Body tied ‘in prayer’

Carer wanted to give pensioner last rites after slaying

- PETE MARTINELLI peter.martinelli@news.com.au

THE full-time carer of a slain disabled pensioner told a Cairns court he bound his victim’s corpse in a kneeling position so they could pray together and then he beat the body with a broken belt.

Terrance Barallon yesterday told a Cairns Supreme Court trial he killed “flamboyant” disabled pensioner Robert Duffy in his Mooroobool home in February last year.

He has pleaded guilty to manslaught­er but not guilty to murder.

Barallon told the court he fatally struck Mr Duffy after he was sexually assaulted on Friday, February 17 after helping the 62-year-old to his bedroom.

“He proceeded to grab my arse, he grabbed a handful,” he said. “I jumped, I felt violated.” Barallon said he punched Mr Duffy, who fell onto a table.

“It made me flip,” Barallon said. “I can’t say how many punches, I might have kicked him once.

“I thought, Jesus, he’s trying to rape me.”

Barallon said he wrapped a belt around the now deceased Mr Duffy the next day to lift him into the ensuite but the belt broke.
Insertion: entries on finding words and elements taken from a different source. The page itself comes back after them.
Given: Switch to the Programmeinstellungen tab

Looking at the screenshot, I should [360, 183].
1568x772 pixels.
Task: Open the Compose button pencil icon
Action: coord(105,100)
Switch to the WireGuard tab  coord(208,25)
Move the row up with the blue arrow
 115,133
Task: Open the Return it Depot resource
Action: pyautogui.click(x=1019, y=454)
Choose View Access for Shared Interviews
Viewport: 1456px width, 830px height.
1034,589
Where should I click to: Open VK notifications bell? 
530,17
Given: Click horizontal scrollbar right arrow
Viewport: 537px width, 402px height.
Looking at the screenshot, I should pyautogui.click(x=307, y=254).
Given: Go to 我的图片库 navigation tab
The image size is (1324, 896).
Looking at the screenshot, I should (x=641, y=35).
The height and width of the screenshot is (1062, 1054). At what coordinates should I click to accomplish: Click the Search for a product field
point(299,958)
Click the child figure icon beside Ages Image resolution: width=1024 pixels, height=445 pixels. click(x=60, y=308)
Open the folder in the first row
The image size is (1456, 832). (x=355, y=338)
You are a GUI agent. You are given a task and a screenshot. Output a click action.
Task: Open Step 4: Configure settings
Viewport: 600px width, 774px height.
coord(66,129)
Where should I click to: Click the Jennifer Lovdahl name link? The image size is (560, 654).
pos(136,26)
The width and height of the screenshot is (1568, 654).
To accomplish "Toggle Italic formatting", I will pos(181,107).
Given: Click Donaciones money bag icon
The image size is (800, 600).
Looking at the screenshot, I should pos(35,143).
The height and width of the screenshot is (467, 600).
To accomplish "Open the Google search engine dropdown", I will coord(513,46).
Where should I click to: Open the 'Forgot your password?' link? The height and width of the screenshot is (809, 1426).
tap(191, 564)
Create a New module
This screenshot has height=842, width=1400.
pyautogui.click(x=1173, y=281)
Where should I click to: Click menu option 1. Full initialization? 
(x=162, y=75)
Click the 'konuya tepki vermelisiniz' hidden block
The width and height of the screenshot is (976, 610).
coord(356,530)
He “tied his legs together into a kneeling position, and taped his hands into a praying position”.

“He died at my hands and I wanted to give him his last rites,” Barallon said.

“I prayed with him for a couple of hours.”

He told the court he then “lost the plot”.

“I started slapping him with the belt, it was just gibberish, swearing at him,” he said.

Barallon told the court he had been raped as a fiveyear-old and in the months living with Mr Duffy he had been subject to repeated sexual harassment and mood swings by the man he cared for.

He said he stayed in the house with Mr Duffy’s body for three days.

“There was a bad smell coming from Robert’s room – I grabbed a doona and pushed it against the door and sprayed it with his cologne,” he said.

“I started thinking if I went away for a few days it would go away – I had done the worst thing you can do; you go to hell for that.”

He was arrested in Port Douglas on February 23.

The jury is expected to retire to consider a verdict on Monday.